Weasel out of this one. What shall it be: taken out of context, misquoted, not the Bill Ayers I knew, he was framed, what?
(Btw, note the publication date of this interview: 9/11/2001.)
Occam-
After September 11, Ayers wrote a letter to the New York Times describing what he said to the reporter who interviewed him: "I never said I had any love for explosives...I said I had a thousand regrets, but no regrets for opposing the war with every ounce of my strength.
"I told her that in light of the indiscriminate murder of millions of Vietnamese, we showed remarkable restraint, and that while we tried to sound a piercing alarm in those years, in fact, we didn't do enough to stop the war."
"Some readers apparently responded to her piece, published on the same day as the vicious terrorist attacks in New York and Washington, by associating my book with them. This is absurd. My memoir is from start to finish a condemnation of terrorism, of the indiscriminate murder of human beings, whether driven by fanaticism or official policy. It begins literally in the shadow of Hiroshima and comes of age in the killing fields of Southeast Asia. My book criticizes the American obsession with a clean and distanced violence, and the culture of thoughtlessness and carelessness that results from it. We are now witnessing crimes against humanity in our own land on an unthinkable scale, and I fear that we might soon see innocent people in other parts of the world as well as in the U.S. dying and suffering in response."
Ayers' remarks were printed in the NY Times as a discussion about his memoir, not as a reaction to September 11th. Also, the Weathermen's policy was to bomb buildings ONLY AFTER they closed and when all personnel were outside of the building. Contrast this to the US Government who were murdering tens of thousands of Vietnamese via bombings (including John McCain) and then ask who really was the terrorist.
OK, so no love for explosives. Who cares? The central issue is this: did he, or did he not, say
That’s all I want to know. Does he regret setting bombs? Check one:
A. Yes
B. No.
The quote seems pretty clear to me.
I don’t see any denial of that, and that was the point. Nobody said anything about his affection for explosives, or tied his treasonous behavior and book to 9/11. His bringing up such things is a straight-up straw man.
Similarly, he degenerates into a lametuo quoque defense, mumbling about Hiroshima and the killing fields of Southeast Asia (Pol Pot and Khmer Rouge were people of his political persuasion – and possibly yours – doing that), as if that excuses his behavior.
This is rich, coming from the rich boy who had women (IIRC) sneaking around and leaving bombs. Not exactly Sands of Iwo Jima, is it?
This is also rich, given that again IIRC, several of his comrades fell victim to the “culture of thoughtlessness and carelessness” when they tried to assemble a bomb in Greenwich Village.

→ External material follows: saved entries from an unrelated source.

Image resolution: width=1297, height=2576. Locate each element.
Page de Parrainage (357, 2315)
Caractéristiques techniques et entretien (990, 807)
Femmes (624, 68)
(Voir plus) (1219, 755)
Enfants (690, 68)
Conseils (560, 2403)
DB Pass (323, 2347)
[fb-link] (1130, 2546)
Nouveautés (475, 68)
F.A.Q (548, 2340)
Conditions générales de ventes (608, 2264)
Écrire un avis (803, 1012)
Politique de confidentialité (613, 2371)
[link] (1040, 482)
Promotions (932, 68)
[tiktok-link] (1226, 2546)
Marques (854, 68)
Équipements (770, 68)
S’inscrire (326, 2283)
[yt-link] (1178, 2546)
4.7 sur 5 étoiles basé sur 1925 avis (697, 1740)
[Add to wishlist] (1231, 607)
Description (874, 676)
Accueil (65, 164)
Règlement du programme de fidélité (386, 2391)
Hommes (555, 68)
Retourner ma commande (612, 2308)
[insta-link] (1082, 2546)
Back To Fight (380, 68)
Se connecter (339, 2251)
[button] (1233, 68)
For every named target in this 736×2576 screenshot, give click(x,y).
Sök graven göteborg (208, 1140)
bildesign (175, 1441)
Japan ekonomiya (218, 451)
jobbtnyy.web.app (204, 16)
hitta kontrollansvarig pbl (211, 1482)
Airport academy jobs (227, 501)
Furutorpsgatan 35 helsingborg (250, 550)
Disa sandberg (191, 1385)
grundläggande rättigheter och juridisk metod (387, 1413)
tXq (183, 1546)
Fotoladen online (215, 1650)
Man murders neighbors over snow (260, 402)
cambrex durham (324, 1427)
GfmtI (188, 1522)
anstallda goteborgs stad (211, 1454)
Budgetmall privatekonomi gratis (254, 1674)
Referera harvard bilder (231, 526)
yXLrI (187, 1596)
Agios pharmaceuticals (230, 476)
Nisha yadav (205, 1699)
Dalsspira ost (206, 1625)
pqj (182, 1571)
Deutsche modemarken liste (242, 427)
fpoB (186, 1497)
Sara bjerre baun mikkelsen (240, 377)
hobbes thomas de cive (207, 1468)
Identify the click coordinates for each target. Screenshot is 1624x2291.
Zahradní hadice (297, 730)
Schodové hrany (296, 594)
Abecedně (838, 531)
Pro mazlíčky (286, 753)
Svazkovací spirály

I hadn’t appreciated their fun-loving high-spirited pranks. Is bombing now the highest form of patriotism? Is it OK if someone blows up the site of the Democratic Convention, you know, after hours? How about Greenpeace headquarters?
Easy: a-hole Ayers. No question about it. Killing people in the course of a war is not murder. Think about it: your beloved North Vietnamese killed people left, right, front, and center (some in war, some not, but let that pass). So by your reckoning, they were terrorists too, and so deserved to be killed. Or is it only Americans who can be terrorists?
If you are not clear on who was (and is) the terrorist, and who was not, then you don’t just need your moral compass readjusted – you need one installed first.
Am I the only one who thinks that this cover illustration controversy is being deliberately hyped in order to draw attention away from the contents of the article inside, which is unfavorable to Obama?
Someone quoted in the NYT as saying they don't regret the bombs, later recants this after 9/11. Hmmmmmm, I wonder if that someone maybe they decided guerilla chic would be out of favor for a while and it would be best to back off the no regrets on bombs line. Ya think?
matthew,
You're not. I mentioned the same thing up higher in the thread, but everyone else seems to be distracted.